■ **What the exercise asks**:
Can you recast the rows below as a numbered list, leaving out any blank lines?

[start]

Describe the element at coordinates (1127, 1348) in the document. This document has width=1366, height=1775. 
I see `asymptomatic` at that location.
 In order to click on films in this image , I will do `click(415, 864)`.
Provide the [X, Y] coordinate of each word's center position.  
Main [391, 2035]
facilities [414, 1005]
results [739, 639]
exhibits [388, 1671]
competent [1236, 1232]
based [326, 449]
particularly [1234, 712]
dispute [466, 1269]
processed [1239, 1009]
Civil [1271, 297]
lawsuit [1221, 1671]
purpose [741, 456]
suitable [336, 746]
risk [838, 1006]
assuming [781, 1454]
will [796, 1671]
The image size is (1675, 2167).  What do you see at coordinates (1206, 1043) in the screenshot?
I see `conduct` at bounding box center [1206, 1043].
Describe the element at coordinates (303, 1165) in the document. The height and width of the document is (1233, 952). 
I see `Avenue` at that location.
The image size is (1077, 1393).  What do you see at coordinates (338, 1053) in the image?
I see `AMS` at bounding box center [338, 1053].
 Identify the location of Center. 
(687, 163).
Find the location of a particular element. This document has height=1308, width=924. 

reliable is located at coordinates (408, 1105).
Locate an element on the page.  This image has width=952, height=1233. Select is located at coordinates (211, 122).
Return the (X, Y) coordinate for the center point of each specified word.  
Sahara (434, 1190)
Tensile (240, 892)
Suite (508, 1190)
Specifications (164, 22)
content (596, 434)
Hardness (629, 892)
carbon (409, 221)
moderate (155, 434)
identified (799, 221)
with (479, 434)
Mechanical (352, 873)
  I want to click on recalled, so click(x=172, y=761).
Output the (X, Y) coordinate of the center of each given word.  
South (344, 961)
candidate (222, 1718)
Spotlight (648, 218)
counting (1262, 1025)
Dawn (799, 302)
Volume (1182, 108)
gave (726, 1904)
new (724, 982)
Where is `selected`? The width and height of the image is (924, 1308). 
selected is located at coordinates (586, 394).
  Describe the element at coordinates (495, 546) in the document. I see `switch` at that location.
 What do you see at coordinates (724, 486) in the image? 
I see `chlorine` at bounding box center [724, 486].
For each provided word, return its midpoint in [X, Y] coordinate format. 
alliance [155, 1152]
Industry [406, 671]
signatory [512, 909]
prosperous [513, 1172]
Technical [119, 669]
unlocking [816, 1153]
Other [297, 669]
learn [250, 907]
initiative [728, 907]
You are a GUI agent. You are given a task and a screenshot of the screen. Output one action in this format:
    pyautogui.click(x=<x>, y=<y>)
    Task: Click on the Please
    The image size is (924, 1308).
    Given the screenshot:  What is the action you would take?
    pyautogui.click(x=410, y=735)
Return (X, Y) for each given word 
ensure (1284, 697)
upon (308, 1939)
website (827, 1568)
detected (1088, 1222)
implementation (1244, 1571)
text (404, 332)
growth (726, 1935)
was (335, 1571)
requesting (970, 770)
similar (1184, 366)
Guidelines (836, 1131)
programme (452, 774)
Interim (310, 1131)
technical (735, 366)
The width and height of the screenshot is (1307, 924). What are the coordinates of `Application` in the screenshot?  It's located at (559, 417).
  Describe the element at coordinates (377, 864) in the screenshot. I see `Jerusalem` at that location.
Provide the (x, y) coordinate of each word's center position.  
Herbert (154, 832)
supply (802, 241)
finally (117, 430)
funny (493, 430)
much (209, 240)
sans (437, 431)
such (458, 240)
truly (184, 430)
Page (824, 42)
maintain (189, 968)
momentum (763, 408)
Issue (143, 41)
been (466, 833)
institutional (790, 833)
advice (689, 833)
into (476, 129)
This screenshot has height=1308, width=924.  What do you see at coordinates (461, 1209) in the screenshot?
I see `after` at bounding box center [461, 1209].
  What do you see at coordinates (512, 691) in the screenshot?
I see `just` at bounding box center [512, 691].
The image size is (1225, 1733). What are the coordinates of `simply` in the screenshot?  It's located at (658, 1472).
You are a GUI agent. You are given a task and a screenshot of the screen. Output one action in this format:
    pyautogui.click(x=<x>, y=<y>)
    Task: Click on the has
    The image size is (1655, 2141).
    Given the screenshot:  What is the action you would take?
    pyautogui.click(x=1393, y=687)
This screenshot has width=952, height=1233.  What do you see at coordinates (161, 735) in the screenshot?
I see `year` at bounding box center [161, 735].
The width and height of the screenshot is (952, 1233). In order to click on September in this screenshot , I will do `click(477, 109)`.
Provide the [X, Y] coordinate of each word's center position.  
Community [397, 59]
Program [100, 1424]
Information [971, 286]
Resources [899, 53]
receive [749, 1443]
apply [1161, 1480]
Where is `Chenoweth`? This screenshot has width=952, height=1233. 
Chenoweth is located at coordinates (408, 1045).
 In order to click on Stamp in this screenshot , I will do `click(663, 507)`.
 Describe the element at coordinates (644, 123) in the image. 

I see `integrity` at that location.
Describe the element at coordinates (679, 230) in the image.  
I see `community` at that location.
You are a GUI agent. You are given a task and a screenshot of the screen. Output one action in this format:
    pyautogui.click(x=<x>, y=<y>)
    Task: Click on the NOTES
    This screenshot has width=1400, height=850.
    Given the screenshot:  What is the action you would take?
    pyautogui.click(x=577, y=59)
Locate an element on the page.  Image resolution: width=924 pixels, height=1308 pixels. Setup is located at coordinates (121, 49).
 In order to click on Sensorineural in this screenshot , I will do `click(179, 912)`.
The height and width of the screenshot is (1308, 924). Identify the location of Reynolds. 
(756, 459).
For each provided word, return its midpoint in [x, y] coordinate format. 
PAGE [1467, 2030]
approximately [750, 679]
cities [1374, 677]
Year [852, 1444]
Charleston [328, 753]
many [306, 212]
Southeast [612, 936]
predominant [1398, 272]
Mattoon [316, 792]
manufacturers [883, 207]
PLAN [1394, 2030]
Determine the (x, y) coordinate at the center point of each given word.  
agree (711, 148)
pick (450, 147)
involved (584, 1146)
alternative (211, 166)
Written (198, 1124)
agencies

[end]

■ **The solution**:
1. Describe the element at coordinates (1127, 1348) in the document. This document has width=1366, height=1775. 
2. I see `asymptomatic` at that location.
3.  In order to click on films in this image , I will do `click(415, 864)`.
4. Provide the [X, Y] coordinate of each word's center position.  
5. Main [391, 2035]
6. facilities [414, 1005]
7. results [739, 639]
8. exhibits [388, 1671]
9. competent [1236, 1232]
10. based [326, 449]
11. particularly [1234, 712]
12. dispute [466, 1269]
13. processed [1239, 1009]
14. Civil [1271, 297]
15. lawsuit [1221, 1671]
16. purpose [741, 456]
17. suitable [336, 746]
18. risk [838, 1006]
19. assuming [781, 1454]
20. will [796, 1671]
21. The image size is (1675, 2167).  What do you see at coordinates (1206, 1043) in the screenshot?
22. I see `conduct` at bounding box center [1206, 1043].
23. Describe the element at coordinates (303, 1165) in the document. The height and width of the document is (1233, 952). 
24. I see `Avenue` at that location.
25. The image size is (1077, 1393).  What do you see at coordinates (338, 1053) in the image?
26. I see `AMS` at bounding box center [338, 1053].
27.  Identify the location of Center. 
28. (687, 163).
29. Find the location of a particular element. This document has height=1308, width=924. 
30. reliable is located at coordinates (408, 1105).
31. Locate an element on the page.  This image has width=952, height=1233. Select is located at coordinates (211, 122).
32. Return the (X, Y) coordinate for the center point of each specified word.  
33. Sahara (434, 1190)
34. Tensile (240, 892)
35. Suite (508, 1190)
36. Specifications (164, 22)
37. content (596, 434)
38. Hardness (629, 892)
39. carbon (409, 221)
40. moderate (155, 434)
41. identified (799, 221)
42. with (479, 434)
43. Mechanical (352, 873)
44.   I want to click on recalled, so click(x=172, y=761).
45. Output the (X, Y) coordinate of the center of each given word.  
46. South (344, 961)
47. candidate (222, 1718)
48. Spotlight (648, 218)
49. counting (1262, 1025)
50. Dawn (799, 302)
51. Volume (1182, 108)
52. gave (726, 1904)
53. new (724, 982)
54. Where is `selected`? The width and height of the image is (924, 1308). 
55. selected is located at coordinates (586, 394).
56.   Describe the element at coordinates (495, 546) in the document. I see `switch` at that location.
57.  What do you see at coordinates (724, 486) in the image? 
58. I see `chlorine` at bounding box center [724, 486].
59. For each provided word, return its midpoint in [X, Y] coordinate format. 
60. alliance [155, 1152]
61. Industry [406, 671]
62. signatory [512, 909]
63. prosperous [513, 1172]
64. Technical [119, 669]
65. unlocking [816, 1153]
66. Other [297, 669]
67. learn [250, 907]
68. initiative [728, 907]
69. You are a GUI agent. You are given a task and a screenshot of the screen. Output one action in this format:
70.     pyautogui.click(x=<x>, y=<y>)
71.     Task: Click on the Please
72.     The image size is (924, 1308).
73.     Given the screenshot:  What is the action you would take?
74.     pyautogui.click(x=410, y=735)
75. Return (X, Y) for each given word 
76. ensure (1284, 697)
77. upon (308, 1939)
78. website (827, 1568)
79. detected (1088, 1222)
80. implementation (1244, 1571)
81. text (404, 332)
82. growth (726, 1935)
83. was (335, 1571)
84. requesting (970, 770)
85. similar (1184, 366)
86. Guidelines (836, 1131)
87. programme (452, 774)
88. Interim (310, 1131)
89. technical (735, 366)
90. The width and height of the screenshot is (1307, 924). What are the coordinates of `Application` in the screenshot?  It's located at (559, 417).
91.   Describe the element at coordinates (377, 864) in the screenshot. I see `Jerusalem` at that location.
92. Provide the (x, y) coordinate of each word's center position.  
93. Herbert (154, 832)
94. supply (802, 241)
95. finally (117, 430)
96. funny (493, 430)
97. much (209, 240)
98. sans (437, 431)
99. such (458, 240)
100. truly (184, 430)
101. Page (824, 42)
102. maintain (189, 968)
103. momentum (763, 408)
104. Issue (143, 41)
105. been (466, 833)
106. institutional (790, 833)
107. advice (689, 833)
108. into (476, 129)
109. This screenshot has height=1308, width=924.  What do you see at coordinates (461, 1209) in the screenshot?
110. I see `after` at bounding box center [461, 1209].
111.   What do you see at coordinates (512, 691) in the screenshot?
112. I see `just` at bounding box center [512, 691].
113. The image size is (1225, 1733). What are the coordinates of `simply` in the screenshot?  It's located at (658, 1472).
114. You are a GUI agent. You are given a task and a screenshot of the screen. Output one action in this format:
115.     pyautogui.click(x=<x>, y=<y>)
116.     Task: Click on the has
117.     The image size is (1655, 2141).
118.     Given the screenshot:  What is the action you would take?
119.     pyautogui.click(x=1393, y=687)
120. This screenshot has width=952, height=1233.  What do you see at coordinates (161, 735) in the screenshot?
121. I see `year` at bounding box center [161, 735].
122. The width and height of the screenshot is (952, 1233). In order to click on September in this screenshot , I will do `click(477, 109)`.
123. Provide the [X, Y] coordinate of each word's center position.  
124. Community [397, 59]
125. Program [100, 1424]
126. Information [971, 286]
127. Resources [899, 53]
128. receive [749, 1443]
129. apply [1161, 1480]
130. Where is `Chenoweth`? This screenshot has width=952, height=1233. 
131. Chenoweth is located at coordinates (408, 1045).
132.  In order to click on Stamp in this screenshot , I will do `click(663, 507)`.
133.  Describe the element at coordinates (644, 123) in the image. 
134. I see `integrity` at that location.
135. Describe the element at coordinates (679, 230) in the image.  
136. I see `community` at that location.
137. You are a GUI agent. You are given a task and a screenshot of the screen. Output one action in this format:
138.     pyautogui.click(x=<x>, y=<y>)
139.     Task: Click on the NOTES
140.     This screenshot has width=1400, height=850.
141.     Given the screenshot:  What is the action you would take?
142.     pyautogui.click(x=577, y=59)
143. Locate an element on the page.  Image resolution: width=924 pixels, height=1308 pixels. Setup is located at coordinates (121, 49).
144.  In order to click on Sensorineural in this screenshot , I will do `click(179, 912)`.
145. The height and width of the screenshot is (1308, 924). Identify the location of Reynolds. 
146. (756, 459).
147. For each provided word, return its midpoint in [x, y] coordinate format. 
148. PAGE [1467, 2030]
149. approximately [750, 679]
150. cities [1374, 677]
151. Year [852, 1444]
152. Charleston [328, 753]
153. many [306, 212]
154. Southeast [612, 936]
155. predominant [1398, 272]
156. Mattoon [316, 792]
157. manufacturers [883, 207]
158. PLAN [1394, 2030]
159. Determine the (x, y) coordinate at the center point of each given word.  
160. agree (711, 148)
161. pick (450, 147)
162. involved (584, 1146)
163. alternative (211, 166)
164. Written (198, 1124)
165. agencies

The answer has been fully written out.